BISAC and BISG: A Quick Scan

The following are notes from the meeting last week of BISAC, the Book Industry Study Group's standards group.

BISG's Making Information Pay: Beyond the Bestsellers seminar, to be held April 27 in New York City, is almost sold out. (Participants at last year's said it paid to attend.) The keynote speaker is Chris Anderson, editor-in-chief of Wired, who will talk about the ideas expressed in his widely circulated article for Wired, "The Long Tail." Panelists who will follow the "tail" include Kirby Best of Lightning Source, Ian Bradie of Cambridge University Press, Mark Suchomel of Independent Publishers Group, Carol Fitzgerald of the Book Report Network and Boris Wertz of For more information, click here. (Thanks to Angela Bole for this other BISG news.)


For the first time, this year's edition of Book Industry Trends, BISG's annual publication that includes sales forecasts and reports of sales, will incorporate data from Under the Radar, the organization's study of underreported book segments and channels.

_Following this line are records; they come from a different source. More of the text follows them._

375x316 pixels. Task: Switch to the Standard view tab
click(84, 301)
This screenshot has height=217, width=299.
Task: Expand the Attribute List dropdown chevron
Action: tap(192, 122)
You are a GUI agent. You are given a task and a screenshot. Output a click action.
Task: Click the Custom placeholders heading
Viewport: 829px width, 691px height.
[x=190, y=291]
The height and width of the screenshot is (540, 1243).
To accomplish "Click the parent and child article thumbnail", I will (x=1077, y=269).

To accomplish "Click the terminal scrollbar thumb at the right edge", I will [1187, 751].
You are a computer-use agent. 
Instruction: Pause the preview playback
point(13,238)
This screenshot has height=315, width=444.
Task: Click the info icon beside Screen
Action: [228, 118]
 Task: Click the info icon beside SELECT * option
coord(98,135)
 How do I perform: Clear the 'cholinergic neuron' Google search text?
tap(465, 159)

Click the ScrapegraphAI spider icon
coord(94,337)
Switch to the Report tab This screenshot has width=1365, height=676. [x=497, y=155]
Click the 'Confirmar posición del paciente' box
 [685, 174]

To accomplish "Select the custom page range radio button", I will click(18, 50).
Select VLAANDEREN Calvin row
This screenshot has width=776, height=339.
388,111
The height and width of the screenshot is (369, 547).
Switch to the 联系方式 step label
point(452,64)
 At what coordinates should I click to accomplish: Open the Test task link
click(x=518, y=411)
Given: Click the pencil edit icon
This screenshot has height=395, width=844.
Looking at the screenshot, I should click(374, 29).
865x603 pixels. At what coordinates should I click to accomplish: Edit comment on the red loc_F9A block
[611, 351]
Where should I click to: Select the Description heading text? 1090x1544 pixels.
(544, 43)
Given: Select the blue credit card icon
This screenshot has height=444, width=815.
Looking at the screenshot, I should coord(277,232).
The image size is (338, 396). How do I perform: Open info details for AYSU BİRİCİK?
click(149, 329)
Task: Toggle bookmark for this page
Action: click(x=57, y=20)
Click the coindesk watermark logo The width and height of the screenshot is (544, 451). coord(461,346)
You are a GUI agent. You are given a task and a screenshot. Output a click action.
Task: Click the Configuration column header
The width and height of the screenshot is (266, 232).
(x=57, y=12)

A BISG subcommittee has hired a search firm to look for a new executive director for the organization, following the departure in late January of Jeff Abraham to Random House. The board may be able to vote on a replacement in June.


BISAC's Machine Readable Coding committee is reactivating. Among issues it will consider, according to chair Tom Clarkson of B&N: which bar code identifier goes on which product, a pesky problem that crops up in connection with such things as greeting cards, calendars and maps.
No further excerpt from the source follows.